[Lias] Re: [acscomputers] Google rewrites?

Paul Gear pgear at redlands.qld.edu.au
Wed Aug 24 14:10:03 UTC 2005


John Summerfield wrote:
> ...
>> I'm not trying to block google, i'm trying to rewrite the requests (by
>> appending '&safe=strict') so that they don't need blocking.
>
> If I got the regexes right, it blocks Google unless the user has
> safe-search enabled.
>
> they can use Google, but they gotta do it safely.

But if you've got your preference set (as i do), the safe=strict part
doesn't appear in the URL.  That's why i just want to add it to the end
of every google search.

> ...
>>> The example I saw only works properly if you limit to one copy.
>>
>>
>> One copy running in memory?  That wouldn't work for us.  We have about
>> 400 end nodes, and if we have less than about 30 redirectors, it runs
>> out regularly.
>
> That's why I changed it: all the tees in the example were writing to a
> single file, each opening it itself.
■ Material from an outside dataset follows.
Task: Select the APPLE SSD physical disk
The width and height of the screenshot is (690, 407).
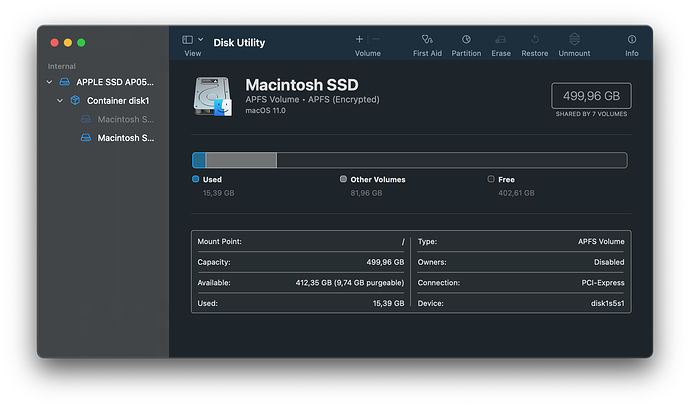Action: [x=114, y=82]
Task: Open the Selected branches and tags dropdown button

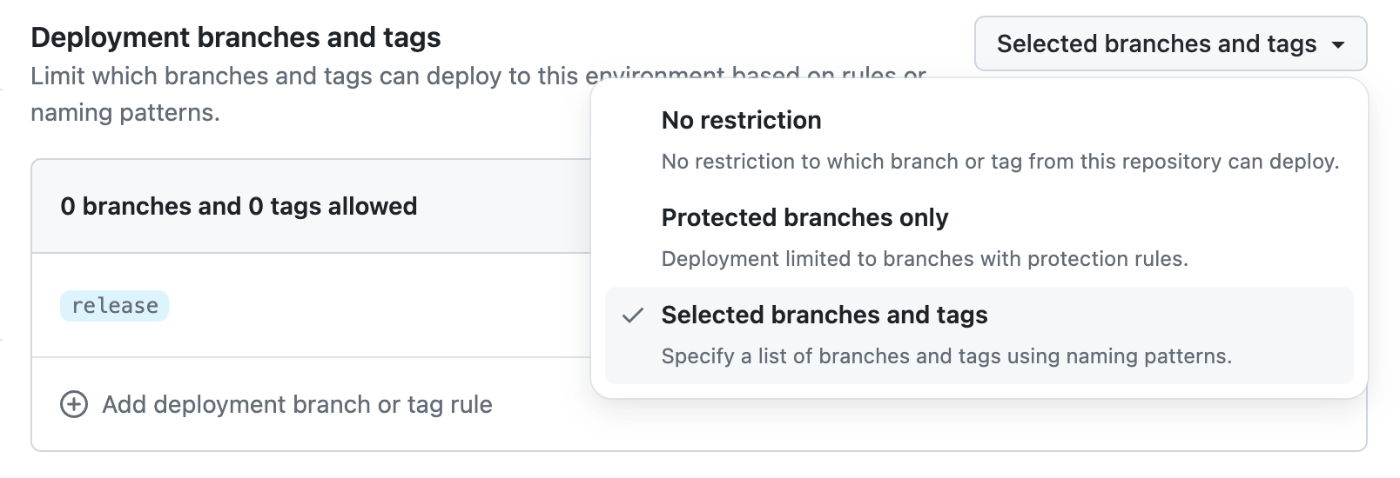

My version uses a different file
> for each tee.

Right - i'm with you now.

>>> ...
>>> I ran this on WBEL 4 which has selinux enforcing nice behaviour. I could
>>> not create the files in /tmp which, I suppose, is good.
>>
>>
>> Not very application-friendly, though...
>
> Define "application-friendly."

Not requiring applications to be rewritten in order to work correctly.

> If someone breaks your php application (not entirely unknown),

Yeah - i got bitten by the PHP XMLRPC bug recently.  Cost me a bit of
time reinstalling the box.  :-(

> that someone doesn't get access to much more.
> Sounds fairly friendly to me. One just has to learn to deal with it.

I guess so.  If most apps use defined APIs for getting temporary file
locations, they should work.

> ...
> Linux is now getting the level of security that's been available in
> serious operating systems for decades, and I for one think it about time.